Seattle improved to 6-8 with the win, including 5-3 on the road.
WALK THIS WAY
Walker (1-0, 1.50 ERA) gave Seattle six innings on the mound, allowing one unearned run on three hits while striking out six. Seventy-eight of his 110 pitches (70.9%) were for strikes. He has faced the Indians three times now in his career and owns wins in all three. He has given up two runs (one earned) in 20 innings (0.45 ERA) against them in his career with 13 hits and two walks and 20 strikeouts.
“He’s got velocity, offspeed, he’s athletic. He’s good,” said Francona. “He’s kinda like how we feel about Danny. I’m sure that’s the same way they feel about him.”

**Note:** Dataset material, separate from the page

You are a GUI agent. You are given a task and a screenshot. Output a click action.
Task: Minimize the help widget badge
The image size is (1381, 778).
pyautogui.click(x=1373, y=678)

NO LUCK FOR SALAZAR IN GEM
Salazar (2-1, 1.47) got the Corey Kluber treatment from his offense as he was granted just one run of support in his outing. He pitched seven quality innings on the night, giving up two runs on three hits with three walks and seven strikeouts. He threw 70 of his 114 pitches (61.4%) for strikes on the night.
“When you start backing them up, and talking about consistency, that’s a good feeling,” said Francona of Salazar. “I don’t see any reason why that should change. He’s working hard, his routines are good. He’s going to be okay.”
Cishek earned his second save of the season for Seattle after signing with the club in the offseason as a free agent. He needed just ten pitches to retire the Tribe in the ninth, nine of which were strikes. Five of those were looking, including all three to start at bats.
WELCOME BACK, CHIZ
Chisenhall was activated by the Indians from the 15-day disabled list prior to the game and started in right field. He was 0-for-3 at the plate.
“I thought he had some bat speed,” Francona said. “He pulled a ball foul. He got to some pitches. He drove that ball to left field pretty good. I thought he looked healthy.”
Outfielder Collin Cowgill was optioned to Triple-A Columbus prior to the game.
This was no game for fans of offense, as the two teams combined for just seven hits on the evening. Cleveland had four of them, including the second doubles of the season for both Santana and Uribe. Seattle was limited to just three hits, but made them stand up for the win.
Right-hander Cody Anderson (0-1, 5.91) will look for his first win of the season in the afternoon rubber match between Cleveland and Seattle. Nate Karns (1-1, 4.50), a third straight right-hander to oppose the Tribe, will get the start for the Mariners.
First pitch in Thursday’s matinee will be at 12:10 PM ET.